> **Page extract**
☆ ☆ ☆ ☆


    Vietnam and Algeria trump Canada on HR?!

    And there are some interesting tidbits below those headline figures on hot rolled.

    The US imported more than 25,000 metric tons (mt) of hot-rolled sheets from Vietnam in June, according to license data from the US Commerce Department. That’s more than double the approximately 9,500 metric tons that arrived in May. It’s also more than any other single country shipped to the US last month. The June figure also represents the highest volume Vietnam has sent to the US since at least July 2020.

    It’s not just Vietnam that sent more tons than usual. Algeria shipped nearly 15,000 metric tons of HR to the US in June, up from zero recorded shipments in at least the past six years.

    Sidenote: It’s still crazy to see Canada, which had long been the top HR import supplier to the US, relegated to a bit role with only 11,600 metric tons in June. What a difference a 50% Section 232 tariff makes!

    And I’m told to expect more imported HR at least through September, or roughly where our current average lead time for hot-rolled (HR) coil is now (~7.5 weeks on average).

    There are some questions about whether the trend of higher imports will continue into the fall. For example, I spoke with one service center executive who said his company – which has bought imports from Vietnam throughout much of the year – passed on the latest round of Vietnamese HR offers (~$1,050/st delivered into the Chicago area) on expectations that domestic pricing and availability would improve in Q4 and that prices might ease.

    A shift in service center pricing?

    Another thing that’s worth noting from our last survey: Only 75% of service center respondents reported raising prices to their customers. I say that partly in jest. Because 75% would be an extremely bullish number in almost any prior pricing upcycle outside of 2021. But it’s down a little bit from the 85-90% we saw throughout Q2.

    The trend of (slightly) fewer service centers raising prices dovetails with Nucor keeping its consumer spot price (CSP) flat for consecutive weeks for the first time since Jan. 5. SMU, meanwhile, kept its HR price at $1,160 per short ton (st) this past week, unchanged from the week prior. We hadn’t kept prices flat for consecutive weeks since early March, per our interactive pricing tool.

    Not everyone is thrilled with CSP being flat. The market consensus seems to be that Nucor doesn’t want HR prices to get too high and attract even more imports, which makes sense. But it doesn’t sit well with other mills who think there is no reason to cap prices if supplies are still tight. And I know some buyers are frustrated that few tons seem to be available at CSP (and even fewer at the advertised three to five week lead time).

    SMU’s average price is $30/st higher than CSP in no small part because other mills don’t appear to feel constrained by CSP anymore. (There is a reason why the high end of our HR price range is $1,200/st.) And I’ve heard that prices from service centers for domestic material can go into the $1,400s/st – something you don’t see in a weak market.

    I think you could make a case that Nucor is taking the long-term view and others a more short-term view. Neither is wrong.

    And like I said, the market, especially for hot-rolled coil, remains very, very tight for the time being. And most steel buyers (57%) think HR prices will be at or above $1,200/st by early September – which is hardly a bearish signal.

    It’s what comes after September that’s a little less clear.

    Very few people (13%) think prices have already peaked or will peak later this month. But significant numbers think sheet prices will peak in August (30%) or September (33%) – even if a solid minority (24%) think they’ll keep rising into October or later.

    What’s the good news?

    Check out the chart below. Thirty-six percent of survey respondents tell us that they beat forecast last month, up from 29% two weeks prior – and following a steady upward trend since the beginning of the year. We haven’t seen this many people reporting beating forecast for a long time.

    So might we be past the peak of the supply squeeze that stretched lead times to their highest point since 2021? Maybe.

    But is it still a pretty good steel market? Absolutely.

☆ ☆ ☆ ☆

> **Data records**

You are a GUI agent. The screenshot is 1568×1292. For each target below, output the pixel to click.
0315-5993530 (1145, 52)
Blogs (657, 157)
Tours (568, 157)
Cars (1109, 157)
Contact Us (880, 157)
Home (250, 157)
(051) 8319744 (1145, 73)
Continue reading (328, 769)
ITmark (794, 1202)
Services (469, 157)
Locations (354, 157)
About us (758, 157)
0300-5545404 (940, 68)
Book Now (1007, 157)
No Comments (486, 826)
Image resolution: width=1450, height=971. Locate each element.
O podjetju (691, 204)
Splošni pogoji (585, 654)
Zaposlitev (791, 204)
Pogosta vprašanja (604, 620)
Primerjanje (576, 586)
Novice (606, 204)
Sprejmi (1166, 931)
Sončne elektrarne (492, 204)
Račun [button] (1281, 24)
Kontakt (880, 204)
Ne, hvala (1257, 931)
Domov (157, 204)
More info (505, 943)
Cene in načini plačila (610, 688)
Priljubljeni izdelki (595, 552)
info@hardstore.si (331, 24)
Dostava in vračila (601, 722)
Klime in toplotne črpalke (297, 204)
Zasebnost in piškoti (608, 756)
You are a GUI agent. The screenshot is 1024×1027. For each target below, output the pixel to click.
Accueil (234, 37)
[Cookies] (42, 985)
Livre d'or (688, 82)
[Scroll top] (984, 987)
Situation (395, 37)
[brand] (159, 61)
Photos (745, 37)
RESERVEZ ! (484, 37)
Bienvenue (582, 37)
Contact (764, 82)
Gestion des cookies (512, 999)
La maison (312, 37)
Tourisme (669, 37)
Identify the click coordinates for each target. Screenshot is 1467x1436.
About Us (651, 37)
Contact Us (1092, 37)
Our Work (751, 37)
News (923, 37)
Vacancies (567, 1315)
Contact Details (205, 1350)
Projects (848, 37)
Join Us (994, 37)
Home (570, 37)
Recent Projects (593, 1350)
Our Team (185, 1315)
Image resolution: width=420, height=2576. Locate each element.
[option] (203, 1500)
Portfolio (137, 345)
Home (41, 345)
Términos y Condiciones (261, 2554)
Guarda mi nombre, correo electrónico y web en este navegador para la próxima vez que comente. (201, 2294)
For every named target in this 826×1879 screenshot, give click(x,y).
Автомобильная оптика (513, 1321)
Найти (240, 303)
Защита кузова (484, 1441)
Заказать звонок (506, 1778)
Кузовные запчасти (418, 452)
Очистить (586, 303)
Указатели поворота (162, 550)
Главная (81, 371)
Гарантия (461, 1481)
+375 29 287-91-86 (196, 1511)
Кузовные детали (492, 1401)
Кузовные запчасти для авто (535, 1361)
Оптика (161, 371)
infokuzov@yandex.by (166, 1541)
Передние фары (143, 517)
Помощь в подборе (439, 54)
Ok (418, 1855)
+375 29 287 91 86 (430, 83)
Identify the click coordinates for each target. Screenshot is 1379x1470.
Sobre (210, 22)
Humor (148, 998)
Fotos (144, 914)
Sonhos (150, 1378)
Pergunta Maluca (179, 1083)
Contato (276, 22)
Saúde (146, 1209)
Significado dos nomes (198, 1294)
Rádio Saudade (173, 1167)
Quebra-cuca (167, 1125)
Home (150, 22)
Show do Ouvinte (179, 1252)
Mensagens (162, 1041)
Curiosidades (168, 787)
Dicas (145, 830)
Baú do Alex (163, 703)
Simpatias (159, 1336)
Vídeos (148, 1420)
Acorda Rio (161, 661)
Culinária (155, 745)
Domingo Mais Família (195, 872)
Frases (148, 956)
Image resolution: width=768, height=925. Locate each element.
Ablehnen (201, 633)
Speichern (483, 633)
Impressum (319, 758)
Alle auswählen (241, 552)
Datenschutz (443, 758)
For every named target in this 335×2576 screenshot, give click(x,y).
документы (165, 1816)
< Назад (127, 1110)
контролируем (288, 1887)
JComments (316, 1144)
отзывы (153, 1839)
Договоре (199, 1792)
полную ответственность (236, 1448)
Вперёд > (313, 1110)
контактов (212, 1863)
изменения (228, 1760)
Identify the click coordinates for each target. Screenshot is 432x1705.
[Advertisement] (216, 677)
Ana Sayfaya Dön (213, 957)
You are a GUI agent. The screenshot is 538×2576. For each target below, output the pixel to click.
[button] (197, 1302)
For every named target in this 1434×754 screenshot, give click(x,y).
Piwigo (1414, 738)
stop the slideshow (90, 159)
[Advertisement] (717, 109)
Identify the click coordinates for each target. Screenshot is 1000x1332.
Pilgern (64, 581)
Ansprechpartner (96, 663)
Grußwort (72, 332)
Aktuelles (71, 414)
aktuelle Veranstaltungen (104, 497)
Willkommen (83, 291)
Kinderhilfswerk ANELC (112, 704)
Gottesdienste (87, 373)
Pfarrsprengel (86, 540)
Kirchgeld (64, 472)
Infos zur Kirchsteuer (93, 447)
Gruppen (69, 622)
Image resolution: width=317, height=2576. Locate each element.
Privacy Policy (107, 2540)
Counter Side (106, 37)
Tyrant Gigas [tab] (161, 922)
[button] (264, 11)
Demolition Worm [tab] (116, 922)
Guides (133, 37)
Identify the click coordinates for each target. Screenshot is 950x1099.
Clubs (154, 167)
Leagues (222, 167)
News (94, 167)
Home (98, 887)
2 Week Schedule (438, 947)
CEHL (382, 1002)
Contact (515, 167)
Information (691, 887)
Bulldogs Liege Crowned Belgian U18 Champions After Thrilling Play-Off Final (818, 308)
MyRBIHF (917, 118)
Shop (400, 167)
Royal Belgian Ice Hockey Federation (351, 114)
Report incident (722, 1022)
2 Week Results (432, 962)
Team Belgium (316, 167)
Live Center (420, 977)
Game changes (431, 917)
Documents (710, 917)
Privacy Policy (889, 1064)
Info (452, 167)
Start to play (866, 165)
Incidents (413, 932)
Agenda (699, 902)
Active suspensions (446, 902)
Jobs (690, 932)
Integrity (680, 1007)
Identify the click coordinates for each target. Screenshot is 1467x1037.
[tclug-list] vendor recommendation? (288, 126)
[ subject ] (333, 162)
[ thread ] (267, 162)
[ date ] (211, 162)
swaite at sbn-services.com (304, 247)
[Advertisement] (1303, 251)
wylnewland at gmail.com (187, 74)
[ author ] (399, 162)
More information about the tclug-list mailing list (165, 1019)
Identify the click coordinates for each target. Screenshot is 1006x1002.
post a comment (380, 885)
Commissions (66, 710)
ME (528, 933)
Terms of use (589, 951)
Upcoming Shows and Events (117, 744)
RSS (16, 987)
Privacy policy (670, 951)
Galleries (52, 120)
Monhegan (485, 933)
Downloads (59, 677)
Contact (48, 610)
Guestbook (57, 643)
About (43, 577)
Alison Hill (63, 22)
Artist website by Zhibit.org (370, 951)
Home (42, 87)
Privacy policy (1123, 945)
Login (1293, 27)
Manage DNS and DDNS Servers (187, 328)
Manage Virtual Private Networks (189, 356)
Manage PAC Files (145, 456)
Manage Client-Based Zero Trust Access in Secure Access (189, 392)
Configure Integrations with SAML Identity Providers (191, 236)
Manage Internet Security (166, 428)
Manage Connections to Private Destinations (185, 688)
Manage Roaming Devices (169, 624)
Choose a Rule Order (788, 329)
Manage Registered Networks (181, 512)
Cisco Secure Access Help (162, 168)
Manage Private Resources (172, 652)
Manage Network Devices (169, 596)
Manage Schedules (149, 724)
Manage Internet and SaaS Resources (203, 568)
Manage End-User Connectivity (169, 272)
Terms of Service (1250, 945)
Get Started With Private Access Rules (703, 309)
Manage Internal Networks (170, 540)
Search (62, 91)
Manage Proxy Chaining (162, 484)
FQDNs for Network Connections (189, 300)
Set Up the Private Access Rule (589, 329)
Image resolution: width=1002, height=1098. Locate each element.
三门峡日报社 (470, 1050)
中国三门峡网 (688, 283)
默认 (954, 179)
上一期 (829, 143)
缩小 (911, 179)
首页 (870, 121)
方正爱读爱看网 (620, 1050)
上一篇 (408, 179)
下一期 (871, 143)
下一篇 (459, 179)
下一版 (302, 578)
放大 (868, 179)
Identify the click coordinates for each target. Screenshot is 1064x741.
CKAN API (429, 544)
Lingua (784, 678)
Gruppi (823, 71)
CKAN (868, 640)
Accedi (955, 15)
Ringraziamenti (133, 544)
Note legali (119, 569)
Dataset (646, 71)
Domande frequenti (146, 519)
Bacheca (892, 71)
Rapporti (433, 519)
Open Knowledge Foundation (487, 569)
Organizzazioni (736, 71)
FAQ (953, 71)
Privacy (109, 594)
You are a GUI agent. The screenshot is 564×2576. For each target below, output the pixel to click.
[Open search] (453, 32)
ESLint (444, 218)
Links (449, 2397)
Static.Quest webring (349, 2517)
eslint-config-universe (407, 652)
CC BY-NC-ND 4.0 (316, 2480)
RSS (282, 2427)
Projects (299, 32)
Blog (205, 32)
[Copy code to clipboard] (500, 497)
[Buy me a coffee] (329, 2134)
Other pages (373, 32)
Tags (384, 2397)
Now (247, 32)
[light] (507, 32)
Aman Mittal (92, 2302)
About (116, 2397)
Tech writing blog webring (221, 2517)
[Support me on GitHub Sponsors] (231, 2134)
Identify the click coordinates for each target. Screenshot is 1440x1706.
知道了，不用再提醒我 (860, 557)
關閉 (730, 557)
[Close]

☆ ☆ ☆ ☆

> **What is needed**
List every country the steel market text names as shipping hot-rolled steel to the US, with the June tonnage it gives for each.

> **Task response**
- Vietnam: more than 25,000 metric tons
- Algeria: nearly 15,000 metric tons
- Canada: 11,600 metric tons